Он доел, расплатился, и хозяин, принимая деньги, посмотрел на него с тем выражением, которое бывает у людей, желающих предупредить, но не уверенных, что предупреждение будет принято.
— Будьте осторожны в лесу, сэр, — сказал он. — Вы, я вижу, человек бывалый. Но лес не разбирает.
— Благодарю, — ответил он и положил на стол лишний пенни, потому что совет, данный от чистого сердца, стоит дороже, чем любая баранина.
Он поднялся на холм пешком, ведя лошадь за собой по узкой тропинке между домами, и вышел к церкви Святого Брендана — маленькой, каменной, с квадратной колокольней, на которой кружились голуби, — и остановился, но не для молитвы.
С холма открывался вид на весь город и на гавань, и на дороги, уходящие от города на север и на запад, и он стоял и смотрел, и запоминал. Вот тракт на север — широкий, утоптанный, он тянется по открытым холмам, а потом, милях в пятнадцати, ныряет в тёмную полосу леса, и полоса эта тянется до горизонта, как длинная тень, лежащая поперёк земли. Вот западная дорога — поуже, победнее, она идёт вдоль берега и теряется за мысом. Вот гавань — три корабля у причалов, два рыбацких баркаса на рейде, и ветер, дующий с юго-запада, лёгкий и тёплый для этого времени года.
Он не был разведчиком — он был рыцарем, но война научила его тому, что рыцарь, который не умеет читать местность, — это рыцарь, который умрёт молодым и глупым, а он не собирался умирать ни молодым, ни, тем более, глупым.
Лошадь ткнулась носом ему в плечо, и он рассеянно погладил её по морде, и подумал о Томасе.

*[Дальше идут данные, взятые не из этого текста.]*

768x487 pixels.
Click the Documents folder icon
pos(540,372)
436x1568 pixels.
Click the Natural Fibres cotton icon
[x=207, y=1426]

Мысль пришла сама, непрошеная и тихая, как приходят мысли о тех, кого больше нет, — не болью, не тоской, а чем-то средним, чем-то похожим на вздох, который делаешь, сам того не замечая. Томас любил море. Томас стоял бы сейчас рядом с ним на этом холме и сказал бы что-нибудь — что-нибудь такое, от чего хочется одновременно засмеяться и отвесить ему затрещину, — может быть, что-нибудь про чаек, или про голубей на колокольне, или про то, что церковь Святого Брендана выглядит так, словно её строил пьяный каменщик с закрытыми глазами, — и он бы засмеялся, и они бы пошли вниз, в таверну, и выпили бы за прибытие, и Томас бы обязательно заговорил с хозяйской дочкой, если бы у хозяина была дочка, потому что Томас заговаривал с каждой дочкой каждого хозяина в каждом городе от Руана до Яффы.
Но Томас лежал в земле, далеко отсюда, на севере, под могильной плитой в маленькой часовне, где ветер гуляет через пустые окна и никто не приносит цветов, и он ехал к нему, потому что пообещал, а обещания, данные мёртвым, — это единственные обещания, которые нельзя нарушить, потому что мёртвые не умеют прощать, они умеют только ждать.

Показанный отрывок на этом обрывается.